1. The Cross-Training Effect: What You Gain
Every medium forces you to solve a different visual or physical problem. By switching materials, you fundamentally change how you look at a blank canvas.
| Current Medium | Cross-Training Medium | The Skill You Unlock |
| Digital Art | Traditional Gouache or Oils | Color discipline. Without an “Undo” button or digital layers, you learn to plan values and mix pigments intentionally. |
| Pencil Sketching | Watercolor or Ink Washes | Form over line. You shift away from rigid outlines and learn to define shapes purely through light, shadow, and soft edges. |
| 2D Painting | Sculpture, Clay, or 3D Printing | Spatial awareness. Working with physical volume forces you to understand anatomy, perspective, and lighting from every angle. |
2. Three Creative Mediums to Try This Weekend
If you are looking to shake up your routine, you don’t need to spend a fortune on industrial art supplies. These three mediums offer an accessible entry point while forcing you to think differently.
Sculpting with Polymer Clay
If your art lives entirely in two dimensions, your brain handles depth using visual tricks like foreshortening and atmospheric perspective. Working with clay completely changes the equation.
By physically shaping a form with your hands, you build a tactile muscle memory of how light falls across a curved surface, how planes intersect, and how shadows are naturally cast.

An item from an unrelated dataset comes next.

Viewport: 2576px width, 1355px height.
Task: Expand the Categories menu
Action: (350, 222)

When you return to a flat surface, your rendering of form will inherently carry more weight and realism.
Ink Wash or Fluid Acrylic Monotyping
If you struggle with perfectionism or over-working your pieces, fluid mediums are the perfect remedy. Ink washes or monotyping (transferring wet paint from a smooth plate to paper) strip away your fine control.
You are forced to work with the physics of the water and paper, leaning into organic bleeds, textures, and unexpected gradients. It teaches a vital artistic lesson: knowing when to step back and let the medium speak for itself.

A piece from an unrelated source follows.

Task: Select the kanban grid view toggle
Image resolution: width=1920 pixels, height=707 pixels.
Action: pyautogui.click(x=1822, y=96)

Carving and Block Printing
Linocut or woodblock printing requires you to think entirely in reverse. To create an image, you carve away the spaces you don’t want to show up, leaving a raised surface for the ink.
Because you are working with stark, high-contrast shapes, you cannot rely on soft shading or blending to save a weak composition. It forces an intense focus on clean linework, negative space, and dynamic silhouettes.
The Goal is Experimentation, Not Perfection: When trying a new medium, do not attempt to make a masterpiece. Make a mess. The insights you carry back to your primary discipline are the real work of art.